A key advantage of mNEXSPIKE over previous vaccines is its storage capability. Unlike Spikevax, which requires freezer storage, mNEXSPIKE can be stored in standard refrigerators. This makes it more suitable for global distribution, particularly in lower-income countries where cold-chain logistics pose a challenge.
Meanwhile, the CDC—also under Kennedy’s leadership—issued a clarification Thursday regarding COVID-19 vaccinations for children. While Kennedy had previously suggested removing the vaccine from the childhood immunization schedule, the agency stated that COVID-19 vaccines remain available for healthy children if parents and healthcare providers agree on their use.
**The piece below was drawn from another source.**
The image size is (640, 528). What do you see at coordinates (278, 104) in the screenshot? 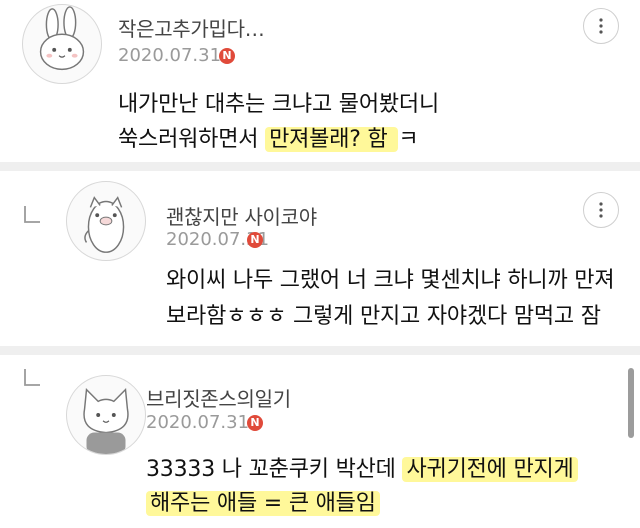
I see `comment-text-line: 내가만난 대추는 크냐고 물어봤더니` at bounding box center [278, 104].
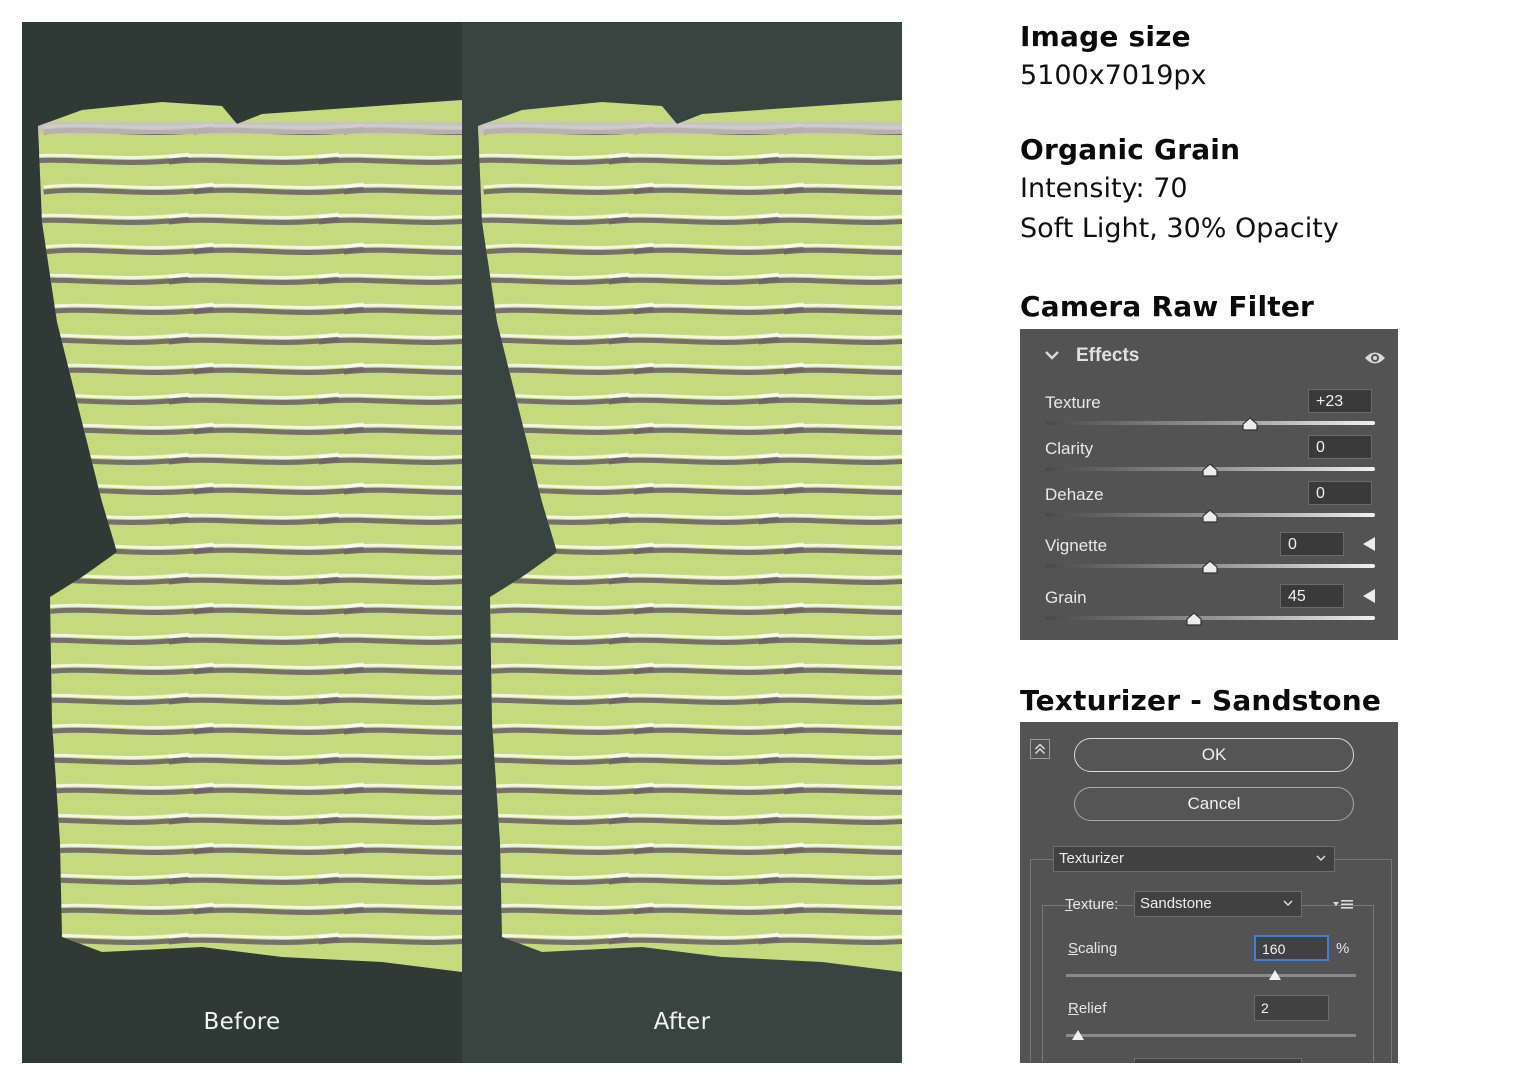 The image size is (1536, 1085). I want to click on scaling-input: 160, so click(1292, 948).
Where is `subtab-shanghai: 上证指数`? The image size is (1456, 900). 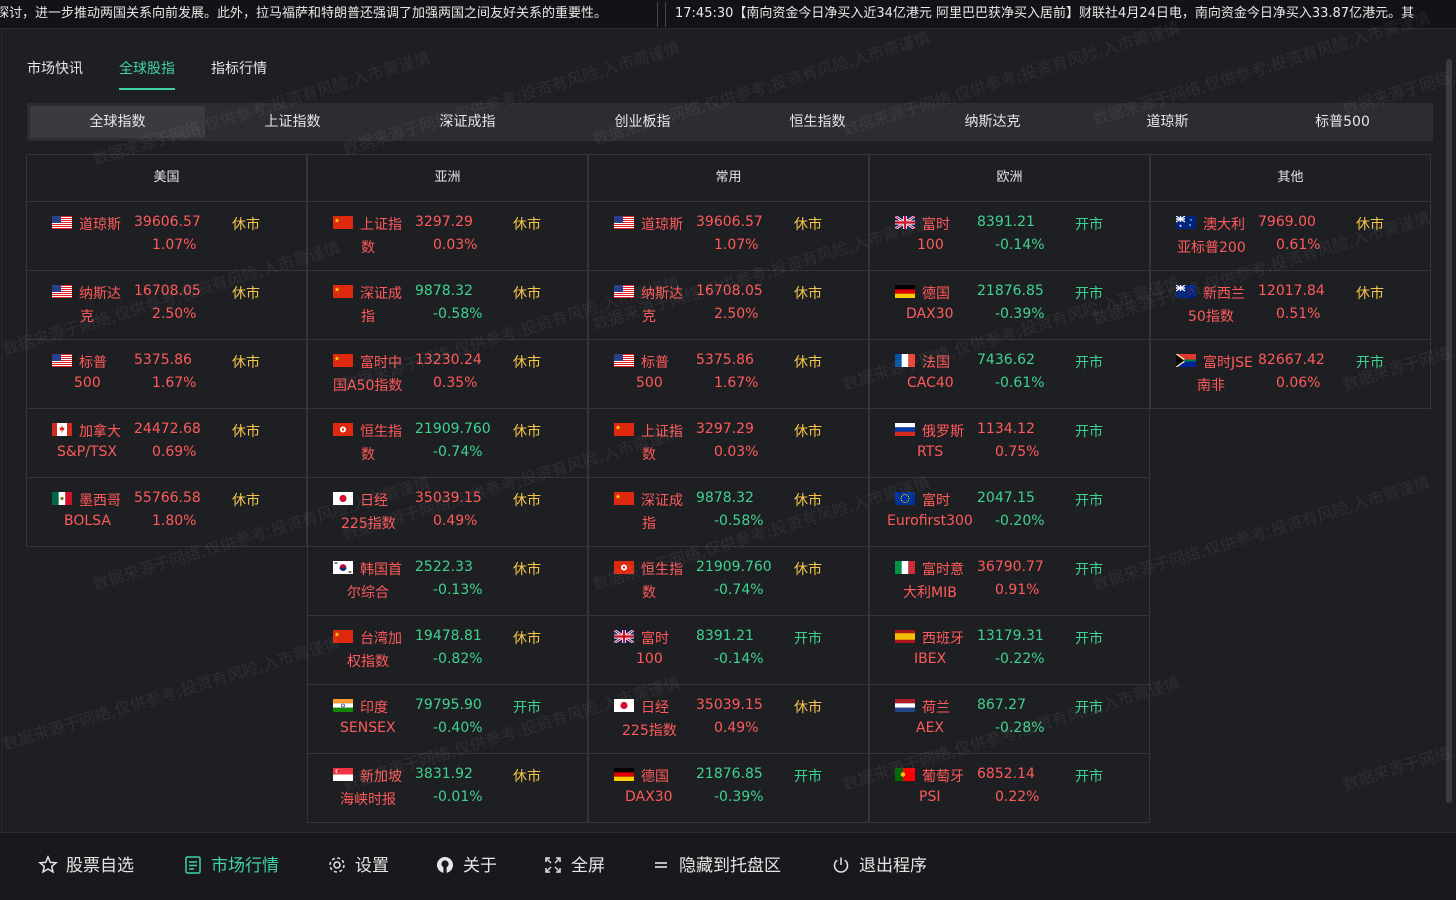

Analysts say the CDC’s clarification helped ease investor concerns, reinforcing that the core strategy of targeting older adults and high-risk groups remains intact. FDA estimates suggest that between 100 million and 200 million Americans will still qualify for annual COVID vaccinations.
Moderna, facing waning demand for its original COVID vaccine Spikevax and slower-than-anticipated uptake of its RSV vaccine, is betting on a new generation of mRNA-based products to drive future growth.
The approval of mNEXSPIKE is based on late-stage clinical trial results, which showed that its efficacy in individuals aged 12 and above was not inferior to that of Spikevax.